As he has made clear in "The Next Christendom," Jenkins does not see a return of Europe to its status as the center of Christianity in the near future, since for him, the next Christendom will be established in Africa and perhaps South America. So, why is he optimistic about the future of Christianity in Europe? Precisely because of immigration. As he points out, the immigration to Europe that has taken place over the past few decades has come not just from Islamic countries but from the majority Christian countries of sub-Sahara Africa. As a result, many of the largest congregations in Europe today are comprised of African immigrants and their children.

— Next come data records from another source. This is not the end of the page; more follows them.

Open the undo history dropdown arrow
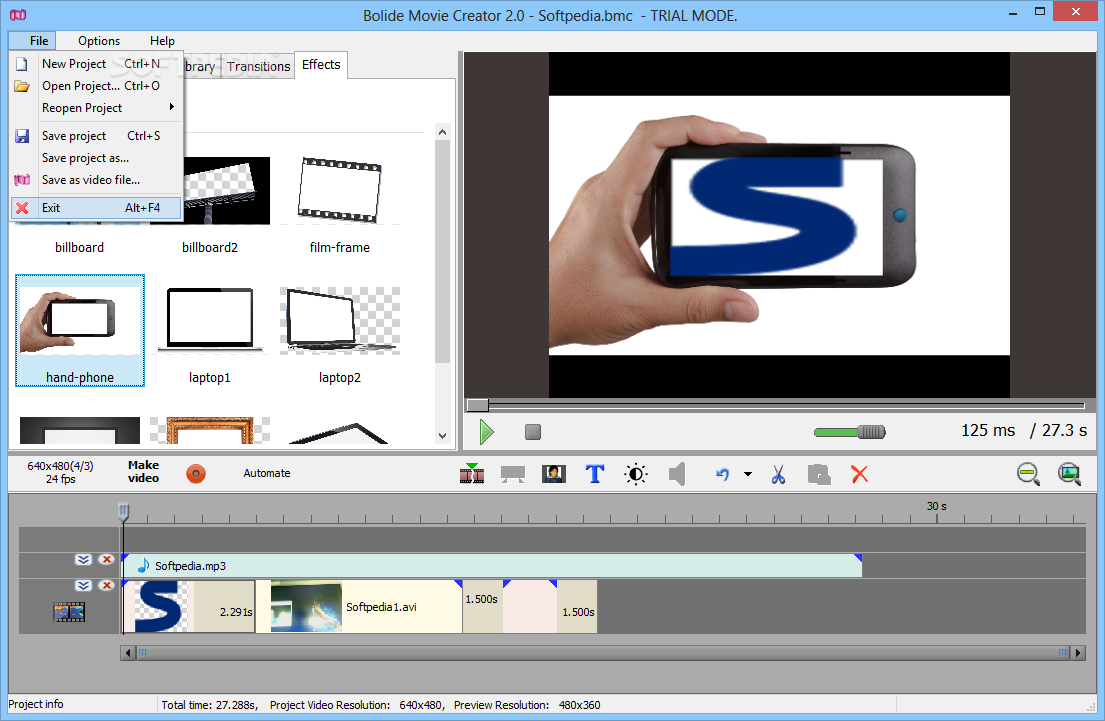 pos(748,474)
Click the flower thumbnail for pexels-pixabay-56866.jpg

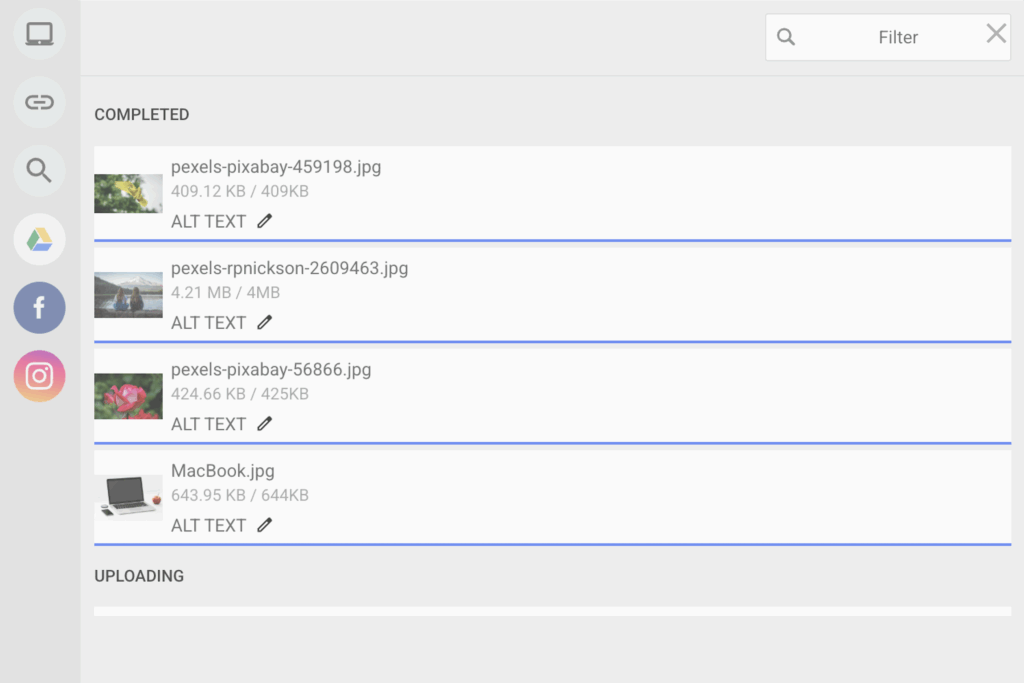tap(128, 395)
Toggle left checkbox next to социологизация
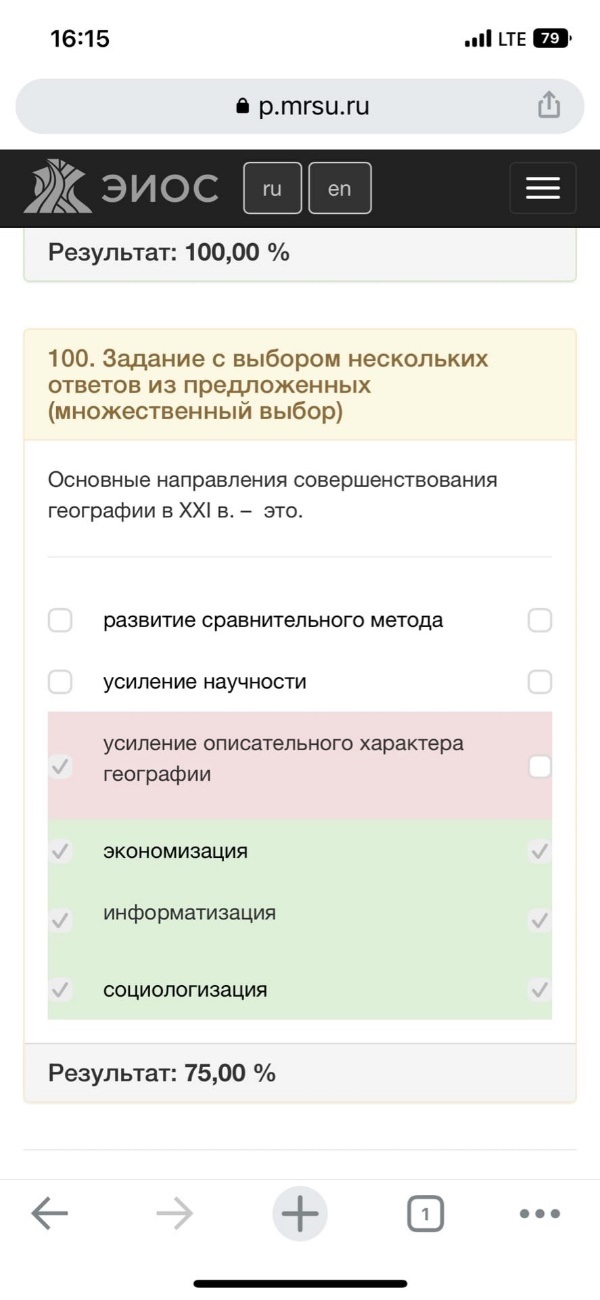Viewport: 600px width, 1300px height. pos(60,990)
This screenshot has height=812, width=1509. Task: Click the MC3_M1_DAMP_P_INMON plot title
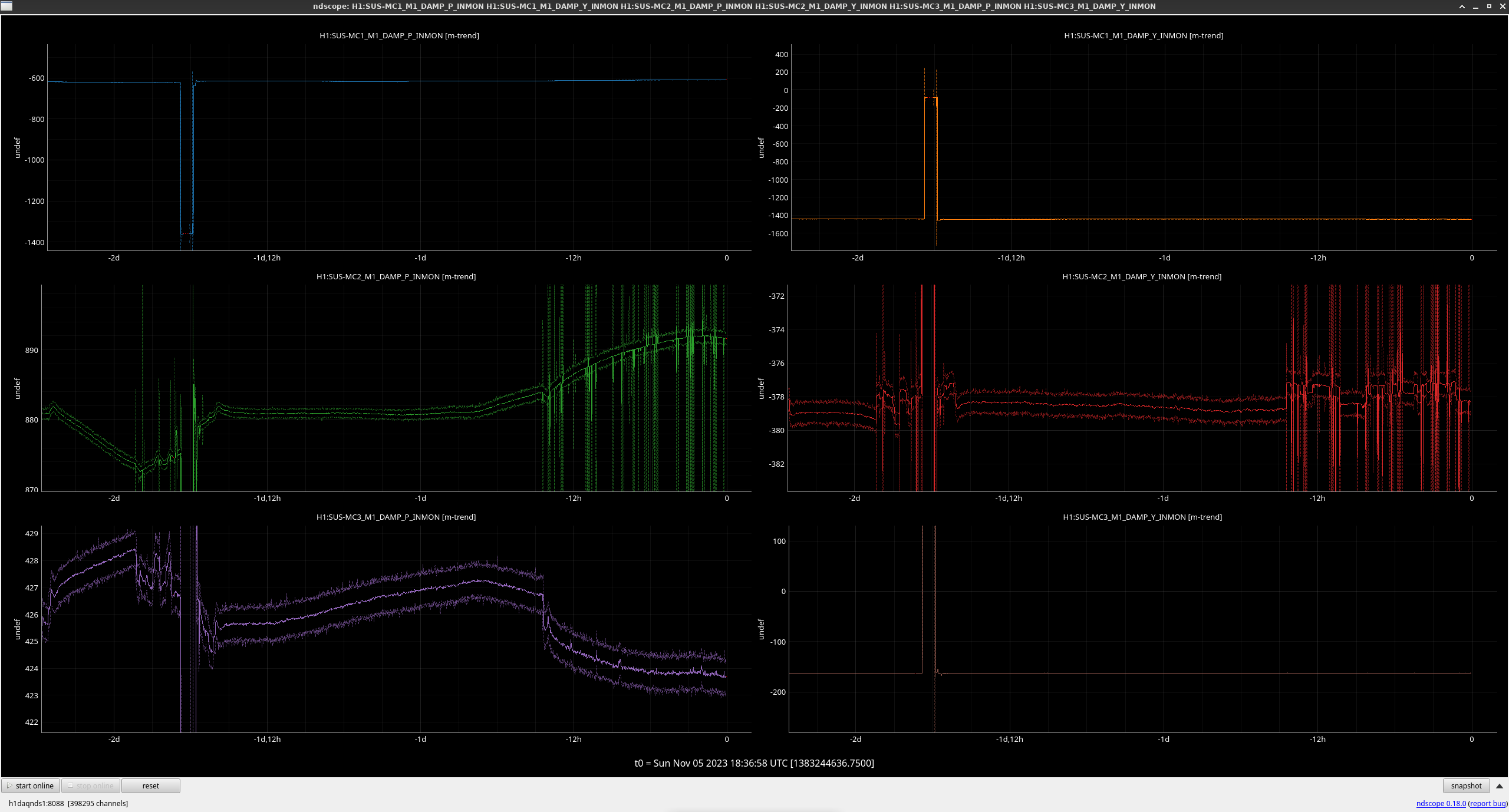tap(396, 517)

But will this mean a return to Christianity in Europe? It is at this point that Jenkins is unduly optimistic. It is unlikely that the African immigrants are going to convert their European neighbors to the faith. (Cultural differences will play their part in this, as will the fact that the immigrants tend to live in their own communities.) Moreover, although immigration has taken place, it is not likely that these immigrants will become a significant percentage of the European population any time soon, if ever. Finally, if and when these immigrants become assimilated into the broader European culture, why suppose that their Christian faith will permeate that culture? Why not suppose that the immigrant community will become as secular as the Europeans are today?
Beranyle
God's Continent makes a convincing case that the decline of European Christianity and the rise of Islam in Europe are not reaching quite the apocalyptic heights feared by so many. Islam is growing, but it is in many ways capitulating to the same forces of modernism and secularism that have weakened European Christianity. At the same time, the immigration trends that are bringing Islam to Europe are also bringing to the continent the vibrant Christian faith of Africa and Asia - a faith that has not capitulated to modernism's insistence upon a deep divide between the sacred and the secular, between the religious and the political. Jenkins argues that this growing Christian faith is often ignored - not because it isn't real or vital, but because it is found primarily in immigrant communities. Old-stock Europeans see immigrants from Asia and Africa and simply assume that Islam is on the rise - when, in fact, many of those immigrants are bringing a Christian faith that is often quite orthodox and vibrant.

Jenkins certainly grants that the rise of Islam is a real challenge for Europe, and he devotes quite a bit of effort at describing a way forward. Too much of his proposed solution, it seems to me, involves hoping that both Islam and Christianity make their peace with Western secularism, embracing a deep divide between the sacred and the secular, the religious and the political. The rise of Islam is exposing the bankruptcy of Western culture's gods of pluralism and multiculturalism. The solution is not for the church to defend those gods. Rather, we have much to learn from global Christianity's embrace of the communal and public character of Christian faith.
Eta
The first half of the book, on the state of Christianity in Europe, is outstanding. It contains a great deal of important and significant information that I have not seen reported anywhere else, indicating that Christianity is not quite so moribund in Europe as is commonly reported.

The second half of the book, on Islam in Europe, is uneven. Jenkins begins with a number of generalizations to the effect that the common stories of the threat of Islam in Europe are overblown and unwarranted. But then he spends the rest of the book giving extensive detail and analysis to the effect that Islam is indeed a grave threat to European culture and Western security. It's an odd disconnect.

In all, an excellent book and well worth the read.
Thetalen
Jenkins' analysis of the state of Christianity and Islam in Europe is thorough and realistic. If he does have a bias it is that he likes to surprise people with new, little-known facts to shade your opinion. Although the subject matter is religion, the book is chock full of information and modern history, and yes, a little philosophical speculation. It is one of the best books available on one of the most important problems facing the 21st century.